We further investigated the sgRNA architecture by extending the duplex length from 12 to the 22 nt found in the native crRNA-tracrRNA duplex (Supplementary Fig. 2a). We also mutated the sequence encoding the sgRNAs to abolish any poly-T tracts that could serve as premature transcriptional terminators for U6-driven transcription14. We tested these new sgRNA scaffolds on three targets within the human EMX1 gene (Supplementary Fig. 2b) and observed only modest changes in modification efficiency. Thus, we established sgRNA(+67) as a minimum effective SpCas9 guide RNA architecture and for all subsequent studies we used the most active sgRNA(+85) architecture.
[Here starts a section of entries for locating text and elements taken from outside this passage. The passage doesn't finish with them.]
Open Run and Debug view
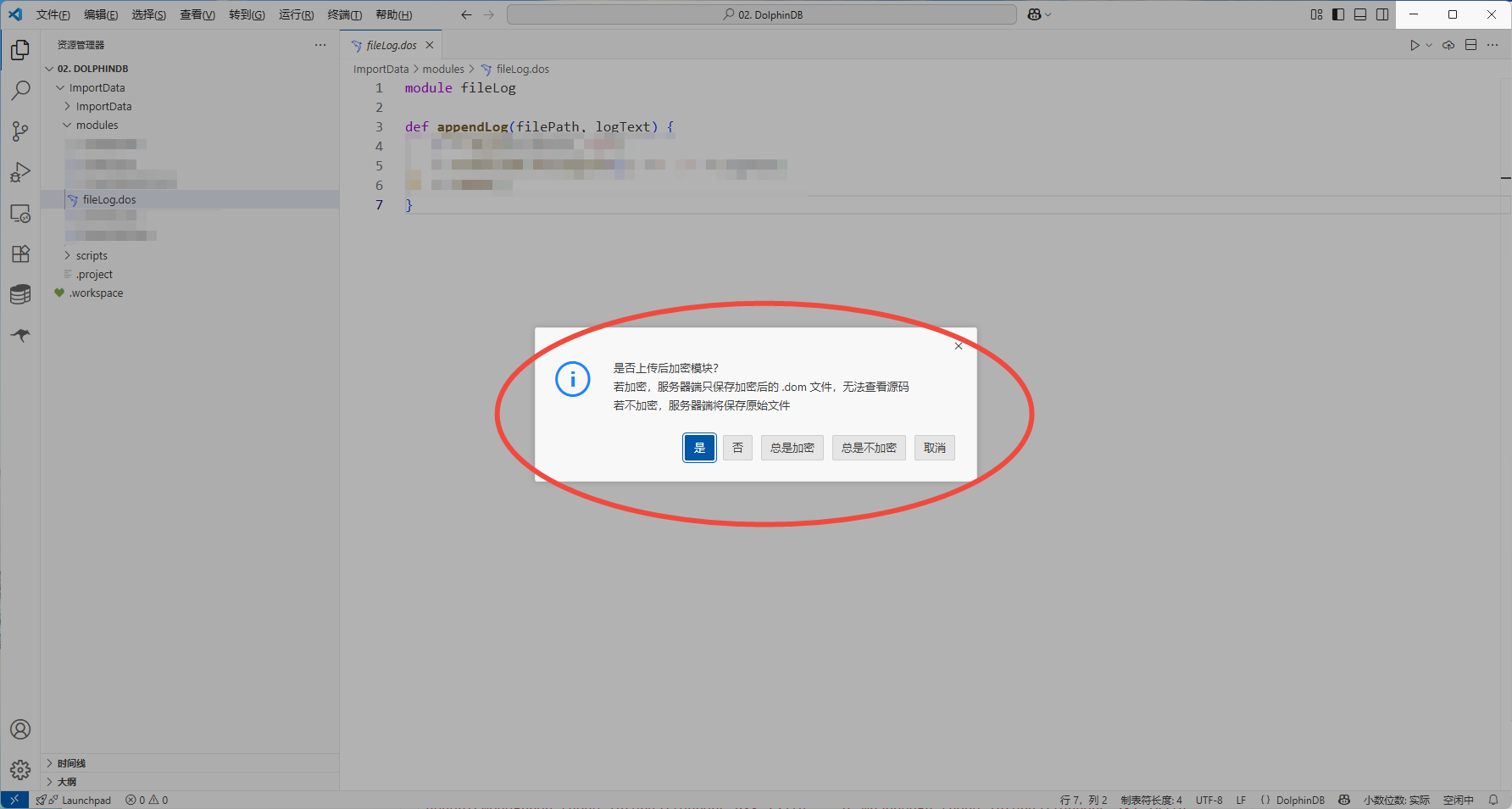 click(x=20, y=172)
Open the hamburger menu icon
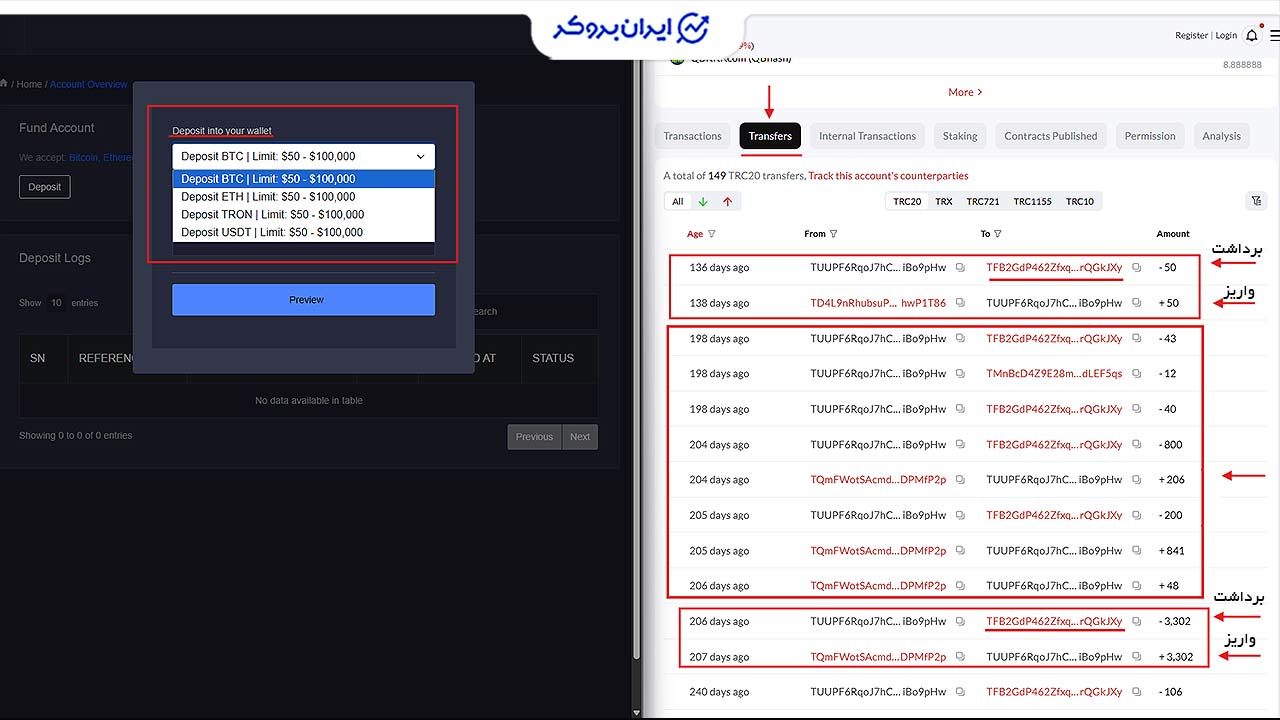 (x=1274, y=35)
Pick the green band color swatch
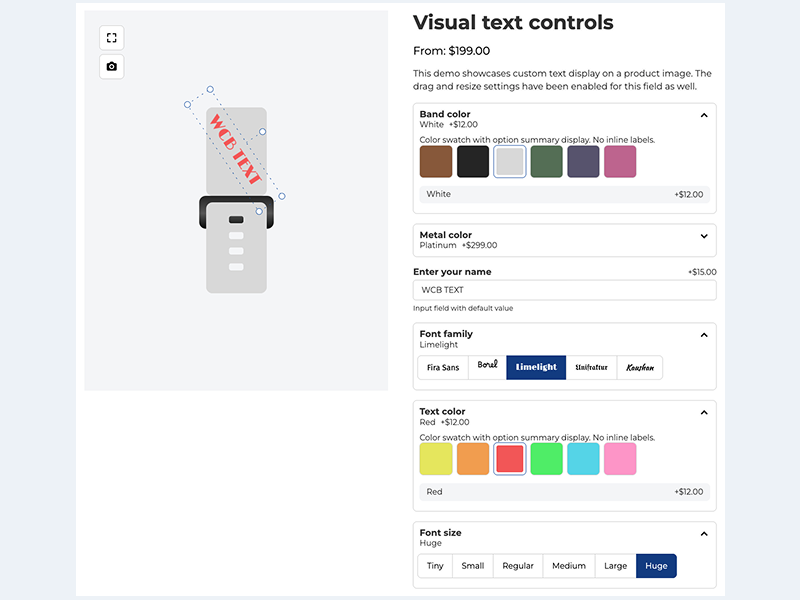 (x=546, y=162)
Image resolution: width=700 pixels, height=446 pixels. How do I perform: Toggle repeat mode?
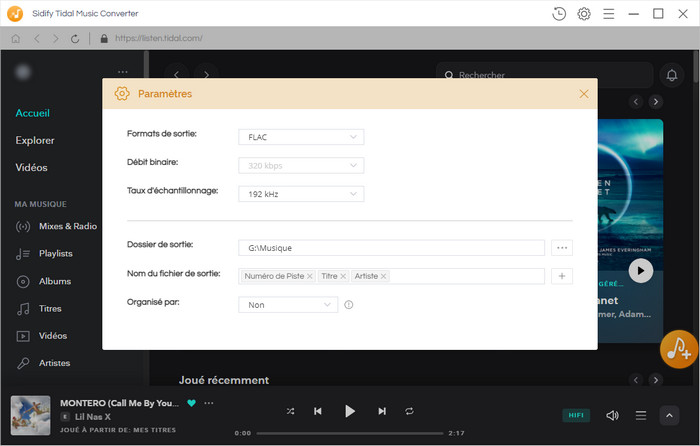tap(409, 411)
We have previously shown that a catalytic mutant of SpCas9 (D10A nickase) can mediate gene editing by homology-directed repair without detectable indel formation1. Given its higher cleavage efficiency, we tested whether sgRNA(+85), in complex with the Cas9 nickase, can likewise facilitate homology-directed repair without incurring on-target NHEJ. Using single-stranded oligonucleotides as repair templates, we observed that both the wild-type and the D10A SpCas9 mediate homology-directed repair in HEK 293FT cells, whereas only the former does so in human embryonic stem cells (hESCs; Fig. 1d and Supplementary Fig. 3a–c). We further confirmed using SURVEYOR assay that no target indel mutations are induced by the SpCas9 D10A nickase (Supplementary Fig. 3d).

To explore whether the genome targeting ability of sgRNA(+85) is influenced by epigenetic factors15,16 that constrain the alternative transcription activator-like effector nuclease (TALENs)1721 and potentially also zinc finger nuclease (ZFNs)2226 technologies, we further tested the ability of SpCas9 to cleave methylated DNA. Using either unmethylated or M. SssI-methylated pUC19 as DNA targets (Supplementary Fig. 4a, b) in a cell-free cleavage assay, we showed that SpCas9 efficiently cleaves pUC19 regardless of CpG methylation status in either the 20-bp target sequence or the PAM (Supplementary Fig. 4c). To test whether this is also true in vivo, we designed sgRNAs to target a highly methylated region of the human SERPINB5 locus (Fig. 1e, f). All three sgRNAs tested were able to mediate indel mutations in endogenously methylated targets (Fig. 1g).

Having established the optimal guide RNA architecture for SpCas9 and having demonstrated its insensitivity to genomic CpG methylation, we sought to conduct a comprehensive characterization of the DNA targeting specificity of SpCas9. Previous studies on SpCas9 cleavage specificity1,2,12 were limited to a small set of single-nucleotide mismatches between the guide sequence and DNA target, suggesting that perfect base-pairing within 10–12 bp directly 5′ of the PAM (PAM-proximal) determines Cas9 specificity, whereas multiple PAM-distal mismatches can be tolerated. In addition, a recent study using catalytically inactive SpCas9 as a transcriptional repressor found no significant off-target effects throughout the Escherichia coli transcriptome27. However, a systematic analysis of Cas9 specificity within the context of a larger mammalian genome has not yet been reported.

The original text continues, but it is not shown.